▶ [Written instruction]: Please copy out every one of the items below, keeping each line word for word.

- - - -

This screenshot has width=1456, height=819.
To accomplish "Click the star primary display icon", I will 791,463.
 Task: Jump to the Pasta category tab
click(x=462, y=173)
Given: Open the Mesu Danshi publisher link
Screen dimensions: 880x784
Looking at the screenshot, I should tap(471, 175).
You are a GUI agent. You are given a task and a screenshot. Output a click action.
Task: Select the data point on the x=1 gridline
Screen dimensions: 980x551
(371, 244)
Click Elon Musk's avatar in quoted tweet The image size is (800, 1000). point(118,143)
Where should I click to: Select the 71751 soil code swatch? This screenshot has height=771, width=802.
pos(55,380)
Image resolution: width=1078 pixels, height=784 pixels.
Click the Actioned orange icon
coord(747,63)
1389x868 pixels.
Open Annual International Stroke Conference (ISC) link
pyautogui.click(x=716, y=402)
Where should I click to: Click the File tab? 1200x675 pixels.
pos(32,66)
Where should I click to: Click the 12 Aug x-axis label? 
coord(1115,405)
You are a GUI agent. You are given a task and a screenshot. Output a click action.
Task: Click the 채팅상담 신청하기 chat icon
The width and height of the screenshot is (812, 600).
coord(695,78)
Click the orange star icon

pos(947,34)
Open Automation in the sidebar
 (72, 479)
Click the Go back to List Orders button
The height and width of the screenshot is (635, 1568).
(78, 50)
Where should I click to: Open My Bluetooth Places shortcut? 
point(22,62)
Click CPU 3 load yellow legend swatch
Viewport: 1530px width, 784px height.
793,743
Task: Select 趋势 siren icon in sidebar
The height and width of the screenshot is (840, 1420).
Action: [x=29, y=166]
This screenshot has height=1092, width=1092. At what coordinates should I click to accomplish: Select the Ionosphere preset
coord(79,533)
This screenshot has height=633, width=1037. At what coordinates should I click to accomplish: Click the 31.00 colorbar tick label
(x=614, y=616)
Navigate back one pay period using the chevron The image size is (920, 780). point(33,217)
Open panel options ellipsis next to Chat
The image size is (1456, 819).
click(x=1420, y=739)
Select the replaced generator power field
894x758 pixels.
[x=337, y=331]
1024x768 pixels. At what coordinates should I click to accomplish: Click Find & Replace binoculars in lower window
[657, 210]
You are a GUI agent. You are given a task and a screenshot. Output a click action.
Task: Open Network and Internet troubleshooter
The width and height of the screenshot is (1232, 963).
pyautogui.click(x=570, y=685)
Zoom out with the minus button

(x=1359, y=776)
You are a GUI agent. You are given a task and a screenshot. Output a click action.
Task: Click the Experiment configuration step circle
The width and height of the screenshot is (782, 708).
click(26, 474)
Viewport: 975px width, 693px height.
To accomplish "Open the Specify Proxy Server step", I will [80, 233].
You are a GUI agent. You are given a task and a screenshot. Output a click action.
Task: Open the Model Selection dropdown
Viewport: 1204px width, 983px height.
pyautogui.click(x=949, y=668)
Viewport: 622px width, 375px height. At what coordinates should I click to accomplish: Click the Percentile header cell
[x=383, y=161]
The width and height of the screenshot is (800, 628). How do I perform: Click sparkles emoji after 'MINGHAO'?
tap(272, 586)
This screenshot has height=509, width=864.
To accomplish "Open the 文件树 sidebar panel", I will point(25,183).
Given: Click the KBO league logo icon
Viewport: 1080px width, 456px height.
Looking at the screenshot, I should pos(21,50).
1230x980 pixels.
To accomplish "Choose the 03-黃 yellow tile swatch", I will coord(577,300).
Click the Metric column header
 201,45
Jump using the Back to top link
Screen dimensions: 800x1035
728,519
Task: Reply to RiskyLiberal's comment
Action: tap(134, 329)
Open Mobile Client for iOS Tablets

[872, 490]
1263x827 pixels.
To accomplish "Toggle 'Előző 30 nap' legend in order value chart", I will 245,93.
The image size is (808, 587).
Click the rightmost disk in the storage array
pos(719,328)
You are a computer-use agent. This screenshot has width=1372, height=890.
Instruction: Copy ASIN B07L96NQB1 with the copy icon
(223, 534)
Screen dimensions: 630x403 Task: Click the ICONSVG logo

- - - -

▶ [Response for this exercise]:
This screenshot has width=1456, height=819.
To accomplish "Click the star primary display icon", I will 791,463.
 Task: Jump to the Pasta category tab
click(x=462, y=173)
Given: Open the Mesu Danshi publisher link
Screen dimensions: 880x784
Looking at the screenshot, I should tap(471, 175).
You are a GUI agent. You are given a task and a screenshot. Output a click action.
Task: Select the data point on the x=1 gridline
Screen dimensions: 980x551
(371, 244)
Click Elon Musk's avatar in quoted tweet The image size is (800, 1000). point(118,143)
Where should I click to: Select the 71751 soil code swatch? This screenshot has height=771, width=802.
pos(55,380)
Image resolution: width=1078 pixels, height=784 pixels.
Click the Actioned orange icon
coord(747,63)
1389x868 pixels.
Open Annual International Stroke Conference (ISC) link
pyautogui.click(x=716, y=402)
Where should I click to: Click the File tab? 1200x675 pixels.
pos(32,66)
Where should I click to: Click the 12 Aug x-axis label? 
coord(1115,405)
You are a GUI agent. You are given a task and a screenshot. Output a click action.
Task: Click the 채팅상담 신청하기 chat icon
The width and height of the screenshot is (812, 600).
coord(695,78)
Click the orange star icon

pos(947,34)
Open Automation in the sidebar
 (72, 479)
Click the Go back to List Orders button
The height and width of the screenshot is (635, 1568).
(78, 50)
Where should I click to: Open My Bluetooth Places shortcut? 
point(22,62)
Click CPU 3 load yellow legend swatch
Viewport: 1530px width, 784px height.
793,743
Task: Select 趋势 siren icon in sidebar
The height and width of the screenshot is (840, 1420).
Action: [x=29, y=166]
This screenshot has height=1092, width=1092. At what coordinates should I click to accomplish: Select the Ionosphere preset
coord(79,533)
This screenshot has height=633, width=1037. At what coordinates should I click to accomplish: Click the 31.00 colorbar tick label
(x=614, y=616)
Navigate back one pay period using the chevron The image size is (920, 780). point(33,217)
Open panel options ellipsis next to Chat
The image size is (1456, 819).
click(x=1420, y=739)
Select the replaced generator power field
894x758 pixels.
[x=337, y=331]
1024x768 pixels. At what coordinates should I click to accomplish: Click Find & Replace binoculars in lower window
[657, 210]
You are a GUI agent. You are given a task and a screenshot. Output a click action.
Task: Open Network and Internet troubleshooter
The width and height of the screenshot is (1232, 963).
pyautogui.click(x=570, y=685)
Zoom out with the minus button

(x=1359, y=776)
You are a GUI agent. You are given a task and a screenshot. Output a click action.
Task: Click the Experiment configuration step circle
The width and height of the screenshot is (782, 708).
click(26, 474)
Viewport: 975px width, 693px height.
To accomplish "Open the Specify Proxy Server step", I will [80, 233].
You are a GUI agent. You are given a task and a screenshot. Output a click action.
Task: Open the Model Selection dropdown
Viewport: 1204px width, 983px height.
pyautogui.click(x=949, y=668)
Viewport: 622px width, 375px height. At what coordinates should I click to accomplish: Click the Percentile header cell
[x=383, y=161]
The width and height of the screenshot is (800, 628). How do I perform: Click sparkles emoji after 'MINGHAO'?
tap(272, 586)
This screenshot has height=509, width=864.
To accomplish "Open the 文件树 sidebar panel", I will point(25,183).
Given: Click the KBO league logo icon
Viewport: 1080px width, 456px height.
Looking at the screenshot, I should pos(21,50).
1230x980 pixels.
To accomplish "Choose the 03-黃 yellow tile swatch", I will coord(577,300).
Click the Metric column header
 201,45
Jump using the Back to top link
Screen dimensions: 800x1035
728,519
Task: Reply to RiskyLiberal's comment
Action: tap(134, 329)
Open Mobile Client for iOS Tablets

[872, 490]
1263x827 pixels.
To accomplish "Toggle 'Előző 30 nap' legend in order value chart", I will 245,93.
The image size is (808, 587).
Click the rightmost disk in the storage array
pos(719,328)
You are a computer-use agent. This screenshot has width=1372, height=890.
Instruction: Copy ASIN B07L96NQB1 with the copy icon
(223, 534)
Screen dimensions: 630x403 Task: Click the ICONSVG logo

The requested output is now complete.